Man accused of shooting 6 Philly police officers in Tioga standoff testifies at trial: ‘I panicked’
Maurice Hill, 41, faces more than 70 criminal charges for the 2019 standoff.

For the last 5½ years, Philadelphia law enforcement officials and prosecutors have been the ones to recount the 2019 shooting of six police officers during an hours-long barricade at a Nicetown-Tioga rowhouse, marking one of the darkest days in modern department history.
But on Tuesday, another individual offered his recollection of those events — the man who prosecutors say fired the barrage of bullets that afternoon, laying siege to a residential block on North 15th Street and leaving the officers — who survived their injuries — with scars both physical and emotional.
By Maurice Hill’s telling of that claustrophobic standoff, the 41-year-old had no clue he was firing at police as he unloaded an AR-15-style rifle through his kitchen wall — a snap decision made after narcotics officers rammed his front door and stormed the property to search for drugs.
And Hill, who surrendered to police after 7½ hours, said he would have turned himself in peacefully hours earlier had he not feared that police would kill him.
“I panicked, I didn’t know what to do,” Hill testified in Common Pleas Court, where he currently stands trial for more than 70 crimes related to the shooting. “I see a shadow of someone coming through my living room with a gun, so I fire through the wall.”
Hill, sporting a pink patterned suit jacket, spoke to the jurors who will decide whether he will spend decades in prison on what was the sixth day of the high-profile proceeding before Judge Diana L. Anhalt.
When the Aug. 14, 2019, shooting made national news, everyone from District Attorney Larry Krasner to President Donald Trump chimed in — and, in Krasner’s case, became intertwined in the saga after offering Hill what the prosecutor later described as a “phony baloney” deal over the phone to help end the barricade.
After days of Krasner’s prosecutors calling narcotics officers to testify, Hill’s defense attorney called witnesses including Hill’s former lawyer; a handful of Hill’s housemates who had become trapped in the cross fire; the mother of Hill’s daughter, who had given birth shortly before the shooting; and finally Hill himself.
Hill told the court that just before the shooting began, he had arrived home after stopping to buy his newborn a set of outfits from Old Navy and getting lunch with a friend; that morning, Hill testified, he had been in the hospital with his daughter and her mother.
As Hill prepared to head back to the hospital, he testified, he heard one of his two dogs, Dior, barking in the front of his first-floor apartment, followed by a “loud boom.” He later learned officers fired upon the animal, killing it.

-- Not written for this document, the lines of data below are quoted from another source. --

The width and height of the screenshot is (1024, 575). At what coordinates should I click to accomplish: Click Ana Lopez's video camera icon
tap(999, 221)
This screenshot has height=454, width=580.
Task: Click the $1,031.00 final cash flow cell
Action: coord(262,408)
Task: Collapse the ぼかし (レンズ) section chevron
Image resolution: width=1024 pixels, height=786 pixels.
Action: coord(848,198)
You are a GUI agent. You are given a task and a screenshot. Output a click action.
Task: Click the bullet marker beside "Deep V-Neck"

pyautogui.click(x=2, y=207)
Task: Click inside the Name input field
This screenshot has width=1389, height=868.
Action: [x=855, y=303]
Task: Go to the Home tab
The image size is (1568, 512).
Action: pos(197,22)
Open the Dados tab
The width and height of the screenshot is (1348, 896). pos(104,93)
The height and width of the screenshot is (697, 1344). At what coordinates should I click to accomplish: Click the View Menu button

From the kitchen Hill unleashed the rounds, he said, believing that whoever had entered the home was going to kill him. Prosecutors say one bullet struck Officer Shaun Parker above the ear, leaving the stunned and bleeding man to flee out a window as fellow officers returned fire.
“My adrenaline is up, because I can’t hear nothing,” Hill said of his thinking at the time. “Firing a gun into a small space is real loud. All you see is smoke from the drywall, so I can barely see.”
Hill was adamant that he had no idea it was police who had entered his home; throughout the trial, much of his defense’s arguments centered on whether police were justified in entering the property without a search warrant despite their suspicion of drugs being moved there from a neighboring home, as well as whether officers had announced that they were at Hill’s front door before using a battering ram to enter.
In one of the more surreal moments of the trial — which already included veteran prosecutor Anthony Voci waving the militaristic semiautomatic rifle high above his head while questioning Hill’s housemate about whether he knew that police found firearms, ammunition, and large bags of marijuana inside — Hill testified that he only realized it was police outside the home after seeing helicopter footage on a local news broadcast playing in his bedroom.
Meanwhile, over the next several hours of the barricade, Hill called the mother of his newborn and other members of his family, he testified.
“I’m crying because I know I’m about to die,” said Hill, who said he believed that if he went to the front door to surrender, he would have been shot. “I know at this time I’m not going to see my daughter grow up.”
Hill then made another call — to Shaka Johnson, a well-known Philadelphia defense attorney.
Johnson testified earlier Tuesday that he had spoken with Hill several times over the phone during the barricade, urging him to surrender. While the two men had a professional relationship, Johnson testified, he and Hill had also attended a bar together in Atlanta during the Eagles’ Super Bowl appearance in 2018.
“He sounded scared, he sounded frightened,” Johnson said of Hill’s demeanor over the phone. The attorney later placed a call of his own — to Krasner — to begin the unusual negotiation process. Johnson eventually arrived at the scene to helped coax Hill out of the home with a bullhorn.
Prosecutors are expected to begin questioning Hill on Wednesday.